Friction is the resistance to motion that occurs when two surfaces interact. This force acts parallel to the surfaces in contact, always opposing the direction of motion or the potential for motion. The central question is whether the force needed to start an object moving differs from the force needed to keep it moving.
Static Friction: The Force of Rest
Static friction is the force that prevents an object from beginning to move when an external force is applied. This force automatically adjusts its magnitude to be exactly equal and opposite to the applied force, keeping the object stationary. For example, if you push lightly on a heavy box that remains still, the static friction force pushes back with the exact same strength.
The force of static friction is not fixed but increases up to a specific maximum threshold. Once the external force exceeds this maximum resistance, the object will begin to slide. This maximum point, known as limiting friction, represents the greatest resistance the surfaces can offer before motion begins. This force is related to the coefficient of static friction, a value dependent on the materials in contact.
Sliding Friction: Resistance During Motion
Once the maximum static resistance is overcome and the object is in motion, the friction transitions to sliding friction, also known as kinetic friction. This force constantly opposes the relative movement between the two sliding surfaces. Sliding friction slows down an object and must be continuously countered to maintain a constant speed.

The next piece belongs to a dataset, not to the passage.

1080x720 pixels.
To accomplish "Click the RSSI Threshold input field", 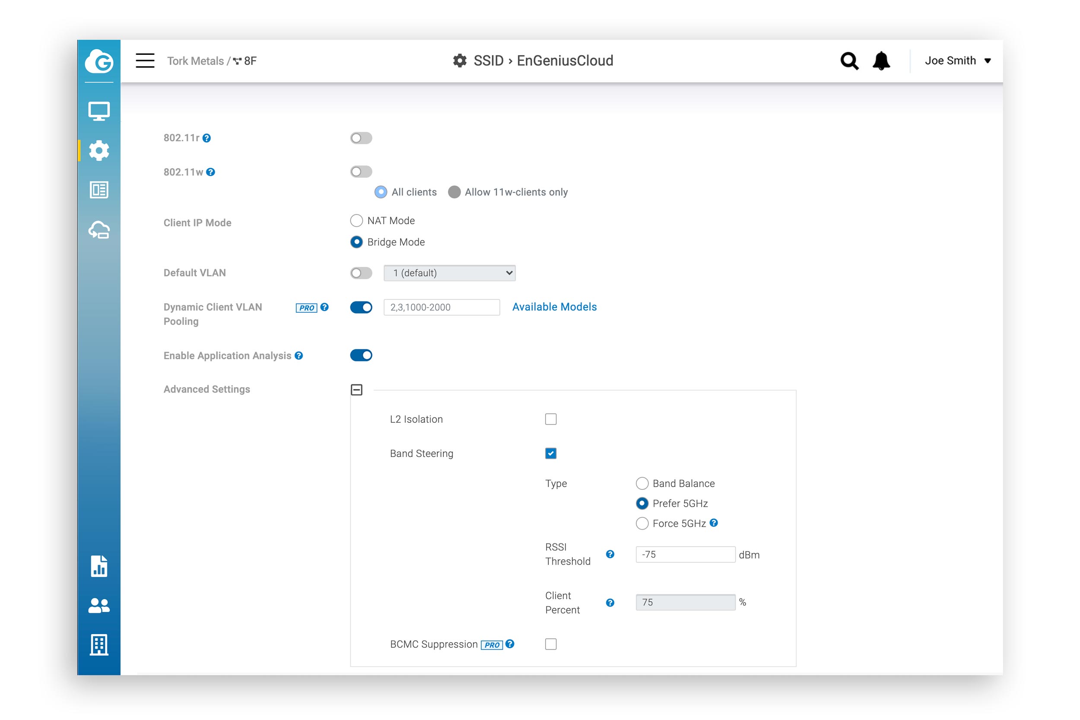I will (x=685, y=555).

Unlike static friction, the force of sliding friction is a constant value for a given pair of surfaces. This force does not change significantly based on the object’s speed. The resistance encountered during this phase is lower than the initial resistance required to start the motion.

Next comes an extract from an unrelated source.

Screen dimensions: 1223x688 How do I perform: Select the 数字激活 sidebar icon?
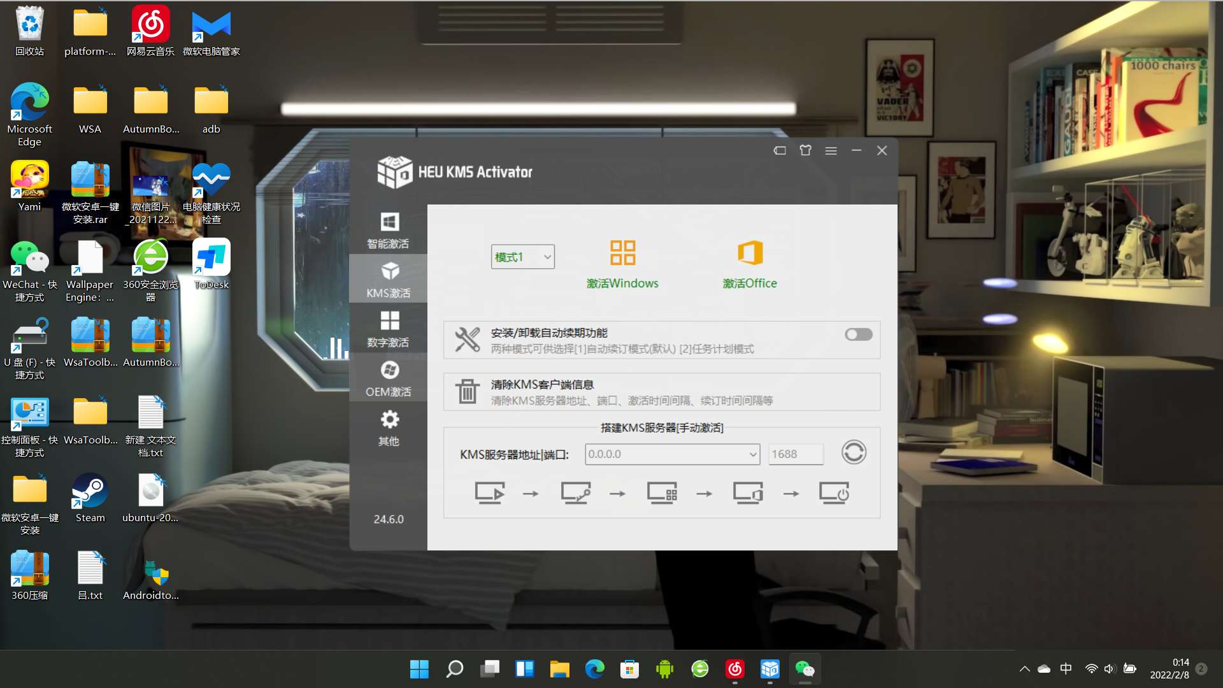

The Reason for the Difference
Static friction is consistently stronger than sliding friction due to the microscopic nature of surface contact. Even smooth surfaces are covered in tiny peaks and valleys called asperities. When two objects are at rest, these microscopic irregularities settle and interlock with the valleys of the opposing surface.
This close contact allows for the formation of temporary atomic bonds, sometimes called “cold welding,” between the molecules of the two surfaces. Overcoming static friction requires enough energy to break both the mechanical interlocking of the asperities and these stronger adhesive bonds. The coefficient of static friction (mu_s), which quantifies this resistance, is greater than the coefficient of kinetic friction (mu_k).
Once the object is moving, the surfaces constantly bounce over each other. The time available for asperities to interlock deeply or for strong atomic bonds to form is greatly reduced. The force required to maintain motion, the sliding friction, only needs to break weaker, rapidly forming bonds.
Observing Friction in Action
The difference in strength between the two types of friction is evident in many everyday situations. Pushing a heavy piece of furniture across a room requires a burst of force to start moving it. Once it is sliding, a smaller, sustained force is sufficient to keep it going, illustrating the transition from high static friction to lower sliding friction.
In automotive engineering, this principle is fundamental to anti-lock braking systems (ABS). ABS prevents wheels from locking up and skidding, which would cause sliding friction. The system modulates the brakes to keep the wheels rotating slightly, maintaining the maximum possible static friction. This static grip provides greater stopping power and allows a car to accelerate, turn, and brake effectively.